• [TASK DETAILS]
Look through the data below for the line with "Image resolution: width=260" and the line with "Task: Follow the Learn more link", then output those two and all lines in between, exactly as written.
*** Opening SUPPLIED MATERIAL ***
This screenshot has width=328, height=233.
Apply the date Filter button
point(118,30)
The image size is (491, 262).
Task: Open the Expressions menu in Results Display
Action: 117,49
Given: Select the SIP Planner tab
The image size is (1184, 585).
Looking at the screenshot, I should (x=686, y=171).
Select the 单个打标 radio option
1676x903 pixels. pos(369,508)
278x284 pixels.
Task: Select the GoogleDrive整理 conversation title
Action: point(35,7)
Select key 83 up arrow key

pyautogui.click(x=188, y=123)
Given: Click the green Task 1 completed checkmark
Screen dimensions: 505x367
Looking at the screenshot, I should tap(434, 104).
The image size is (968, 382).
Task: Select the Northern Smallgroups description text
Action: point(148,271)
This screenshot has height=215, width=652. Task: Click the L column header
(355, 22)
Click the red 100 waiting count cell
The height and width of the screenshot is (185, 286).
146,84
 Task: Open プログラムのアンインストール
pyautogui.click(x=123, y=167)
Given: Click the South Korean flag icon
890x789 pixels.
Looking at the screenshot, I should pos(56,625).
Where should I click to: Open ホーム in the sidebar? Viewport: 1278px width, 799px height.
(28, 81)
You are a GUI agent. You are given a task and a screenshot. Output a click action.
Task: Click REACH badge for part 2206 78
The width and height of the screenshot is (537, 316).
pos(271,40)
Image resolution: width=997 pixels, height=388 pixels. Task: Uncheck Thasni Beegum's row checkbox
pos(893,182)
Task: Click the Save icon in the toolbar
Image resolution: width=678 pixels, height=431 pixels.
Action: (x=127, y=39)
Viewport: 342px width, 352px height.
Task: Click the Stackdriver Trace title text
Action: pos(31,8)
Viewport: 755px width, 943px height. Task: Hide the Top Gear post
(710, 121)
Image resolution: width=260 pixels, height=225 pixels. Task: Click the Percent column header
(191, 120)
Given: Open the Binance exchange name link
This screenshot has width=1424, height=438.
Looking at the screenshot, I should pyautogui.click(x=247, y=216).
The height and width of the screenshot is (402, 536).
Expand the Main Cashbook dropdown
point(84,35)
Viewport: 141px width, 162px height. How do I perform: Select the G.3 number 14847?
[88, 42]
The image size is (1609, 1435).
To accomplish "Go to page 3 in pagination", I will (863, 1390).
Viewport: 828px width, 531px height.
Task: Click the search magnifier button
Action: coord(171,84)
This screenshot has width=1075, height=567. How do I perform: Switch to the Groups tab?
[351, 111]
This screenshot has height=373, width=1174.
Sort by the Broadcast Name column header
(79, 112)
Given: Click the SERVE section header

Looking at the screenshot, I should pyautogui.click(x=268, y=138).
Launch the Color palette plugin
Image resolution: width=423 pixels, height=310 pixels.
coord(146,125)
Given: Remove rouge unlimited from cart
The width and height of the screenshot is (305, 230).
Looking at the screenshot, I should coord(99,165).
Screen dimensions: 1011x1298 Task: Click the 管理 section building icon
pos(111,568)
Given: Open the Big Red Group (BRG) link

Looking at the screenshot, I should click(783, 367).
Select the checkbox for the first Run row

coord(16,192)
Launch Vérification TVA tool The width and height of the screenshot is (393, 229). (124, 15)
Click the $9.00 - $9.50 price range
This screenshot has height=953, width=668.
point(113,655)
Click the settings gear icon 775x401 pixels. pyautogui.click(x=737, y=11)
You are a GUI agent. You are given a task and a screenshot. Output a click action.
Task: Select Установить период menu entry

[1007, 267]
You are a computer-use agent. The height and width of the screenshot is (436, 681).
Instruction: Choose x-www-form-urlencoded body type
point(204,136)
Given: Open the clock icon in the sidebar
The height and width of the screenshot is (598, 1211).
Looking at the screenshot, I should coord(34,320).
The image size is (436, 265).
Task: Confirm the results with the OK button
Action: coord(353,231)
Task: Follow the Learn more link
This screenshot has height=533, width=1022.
*** Closing SUPPLIED MATERIAL ***
• [COMPLETED EXERCISE]
Image resolution: width=260 pixels, height=225 pixels. Task: Click the Percent column header
(191, 120)
Given: Open the Binance exchange name link
This screenshot has width=1424, height=438.
Looking at the screenshot, I should pyautogui.click(x=247, y=216).
The height and width of the screenshot is (402, 536).
Expand the Main Cashbook dropdown
point(84,35)
Viewport: 141px width, 162px height. How do I perform: Select the G.3 number 14847?
[88, 42]
The image size is (1609, 1435).
To accomplish "Go to page 3 in pagination", I will (863, 1390).
Viewport: 828px width, 531px height.
Task: Click the search magnifier button
Action: coord(171,84)
This screenshot has width=1075, height=567. How do I perform: Switch to the Groups tab?
[351, 111]
This screenshot has height=373, width=1174.
Sort by the Broadcast Name column header
(79, 112)
Given: Click the SERVE section header

Looking at the screenshot, I should pyautogui.click(x=268, y=138).
Launch the Color palette plugin
Image resolution: width=423 pixels, height=310 pixels.
coord(146,125)
Given: Remove rouge unlimited from cart
The width and height of the screenshot is (305, 230).
Looking at the screenshot, I should coord(99,165).
Screen dimensions: 1011x1298 Task: Click the 管理 section building icon
pos(111,568)
Given: Open the Big Red Group (BRG) link

Looking at the screenshot, I should click(783, 367).
Select the checkbox for the first Run row

coord(16,192)
Launch Vérification TVA tool The width and height of the screenshot is (393, 229). (124, 15)
Click the $9.00 - $9.50 price range
This screenshot has height=953, width=668.
point(113,655)
Click the settings gear icon 775x401 pixels. pyautogui.click(x=737, y=11)
You are a GUI agent. You are given a task and a screenshot. Output a click action.
Task: Select Установить период menu entry

[1007, 267]
You are a computer-use agent. The height and width of the screenshot is (436, 681).
Instruction: Choose x-www-form-urlencoded body type
point(204,136)
Given: Open the clock icon in the sidebar
The height and width of the screenshot is (598, 1211).
Looking at the screenshot, I should coord(34,320).
The image size is (436, 265).
Task: Confirm the results with the OK button
Action: coord(353,231)
Task: Follow the Learn more link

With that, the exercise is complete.